米中貿易戦争激化の重要なシグナルだった2018年のペンス演説

 2018年のペンス演説は、その後の米中貿易戦争激化の重要なシグナルとなりました。

 ペンス演説後、その年の年末にかけてS&P500種株価指数は、FRB(米連邦準備制度理事会)の利上げの影響も大きかったとはいえ、約17%の大幅な下落を見せました。

 ペンス演説によって始まった米中貿易戦争は、米中とも通商協議合意という同じゴールを目指していたため期限が意識されましたが、今回はどちらかが覇権を掌握するまでという期限が明示できない戦いとなりそうです。

 ペンス演説後の下落した株価は、2019年12月の米中通商協議の部分合意によって下落幅以上に回復しましたが、今回は市場にとっては長期間の重しとなることが予想されます。

 短期的には、米大統領選挙まで100日を切ってきたことから、8月、9月頃に、違法と断じた南シナ海や香港の次として警戒されている台湾海峡で軍事的に緊張する事態が起こるシナリオも想定しておいた方がよいかもしれません。

ドル/円のレンジブレーク

 先週のドル全面安でユーロや金は数年ぶりの高値を更新しました。
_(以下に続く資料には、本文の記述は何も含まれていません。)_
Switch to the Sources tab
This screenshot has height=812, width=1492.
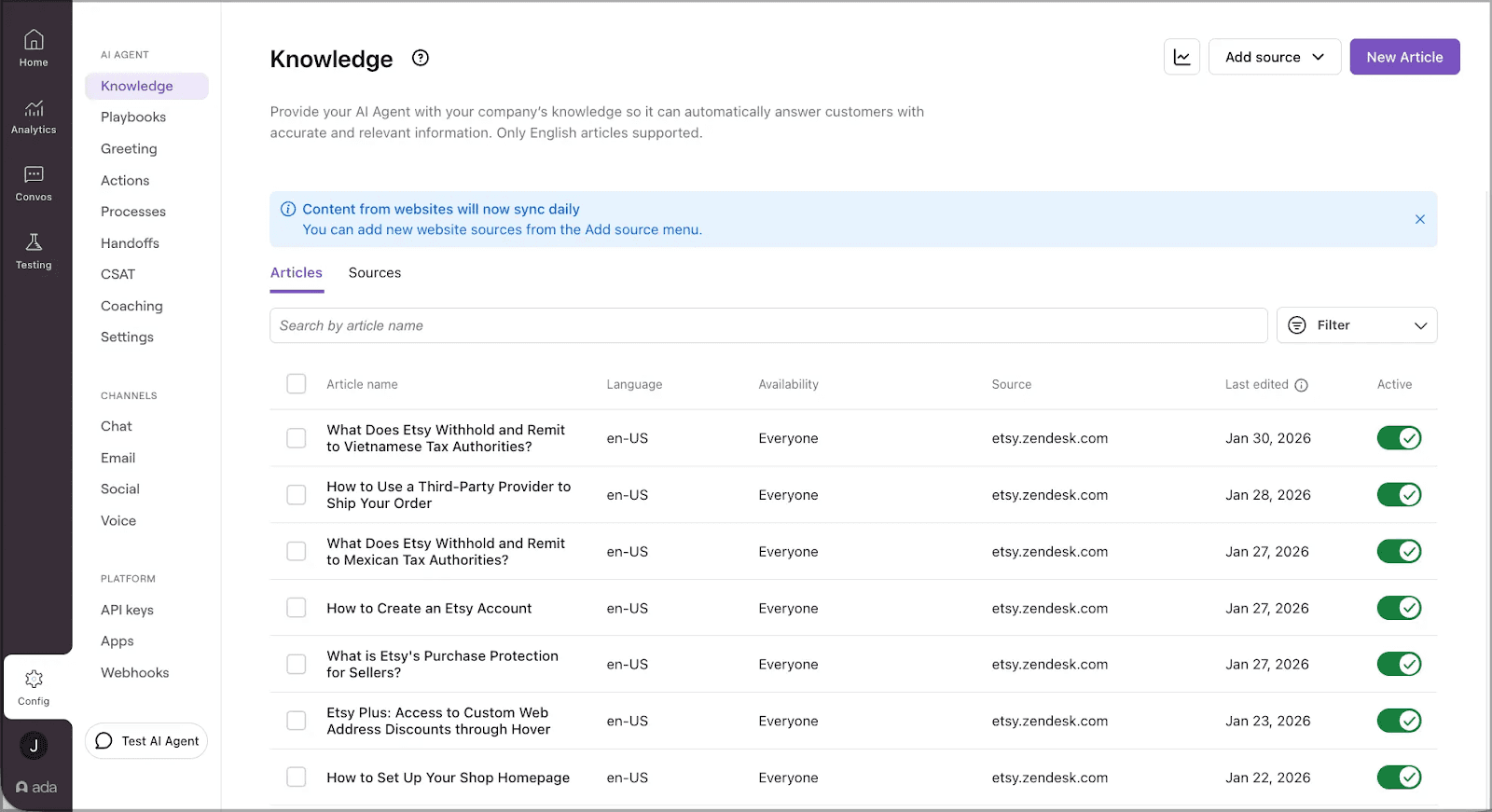(375, 273)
ドル/円もドル安となり、105円台に入りましたが、ここ数年の円高水準になったわけではありません。従って、円高余地はまだあるかもしれません。一方で1ドル=106~108円レンジを一時的にブレークしただけとの見方もあります。

 ドル/円が2カ月近く彷徨(さまよ)っていた106~108円レンジを、完全にブレークしたのかどうか見極めるためには、106円以下の滞空時間と反発力に注目です。106~108円レンジで上方にブレークした時は108円台から109円台の滞空時間は短く、1週間程度で元のレンジに戻りました。

 同じように今回の下方ブレークも105円台の滞空時間が短いかもしれません。先週24日金曜日から4日目に入っていますが、今のところ反発力も強くないようです。このままドル/円が106円台に戻らなければ105円割れに入り、新しいレンジを形成していく可能性があります

 ただ、ユーロ/円やポンド/円などのクロス円はいまだ堅調なため、心理的節目である105円割れ定着には時間がかかるかもしれません。今週は米国が7月30日、ユーロ圏は7月31日に4-6月期GDP(国内総生産)成長率の速報が発表されます。欧州ではGDP以外にも経済指標が相次ぐため、その指標によってユーロが一段高になるのか調整されるのか注目です。これまで買われ過ぎていたユーロやユーロ円の調整が起これば、ドル/円の円高への後押しになりそうです。